_WORK REQUEST_
Please leave out pictures and print exactly the lines from the one that has "You are a GUI" through the last line of the material below.

_INFORMATION SUPPLIED_
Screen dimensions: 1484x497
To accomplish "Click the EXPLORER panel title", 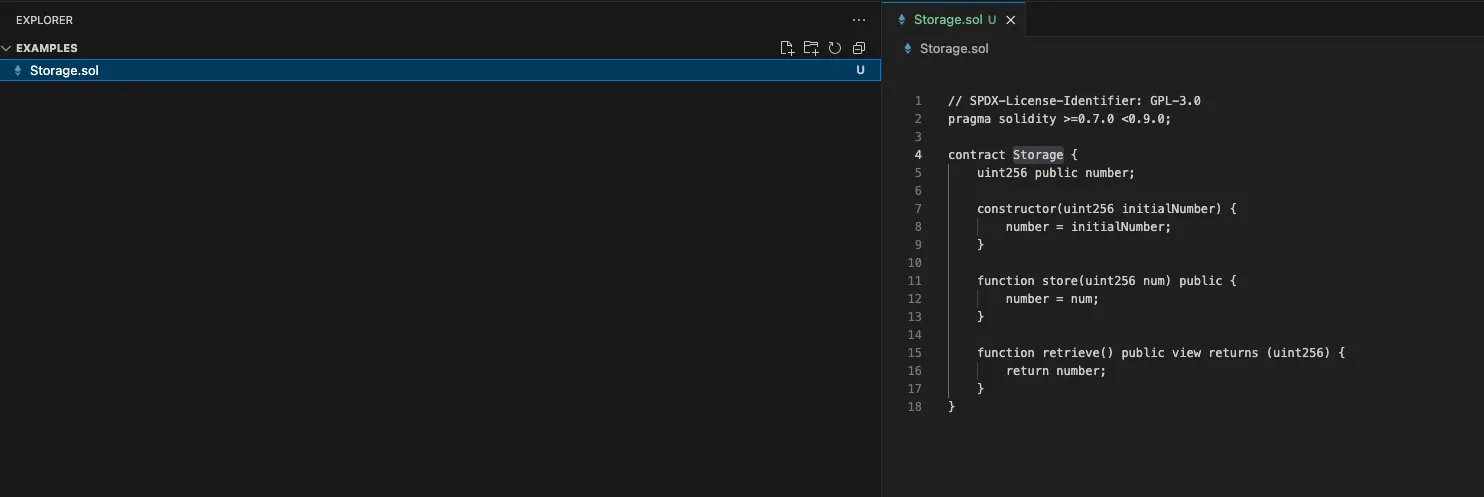I will (x=44, y=20).
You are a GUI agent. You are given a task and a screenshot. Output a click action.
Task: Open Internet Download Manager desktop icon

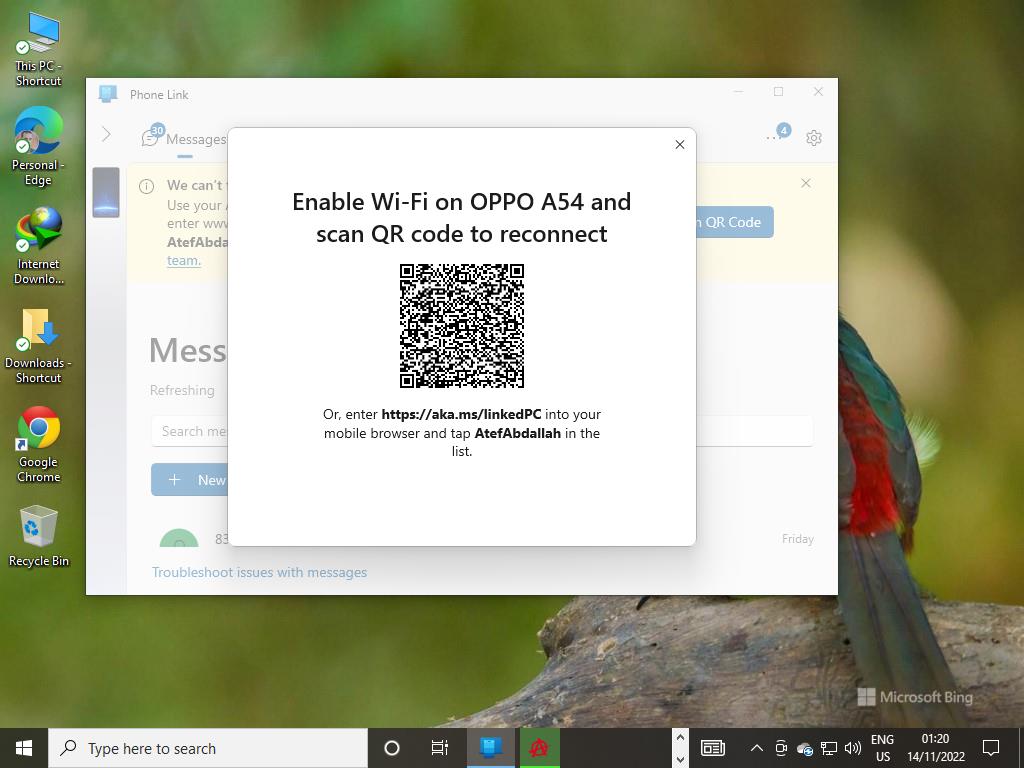coord(39,245)
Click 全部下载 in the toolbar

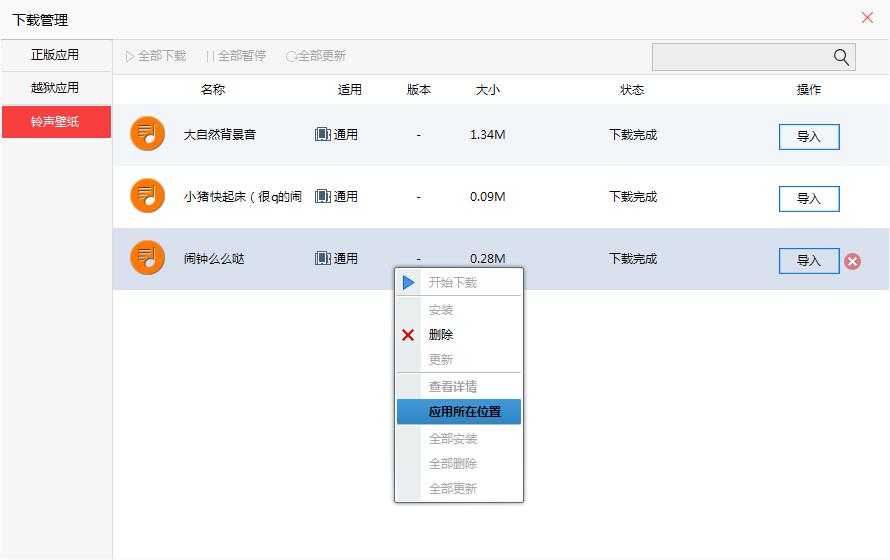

_YOUR SOLUTION_
You are a GUI agent. You are given a task and a screenshot. Output a click action.
Task: Open Internet Download Manager desktop icon

coord(39,245)
Click 全部下载 in the toolbar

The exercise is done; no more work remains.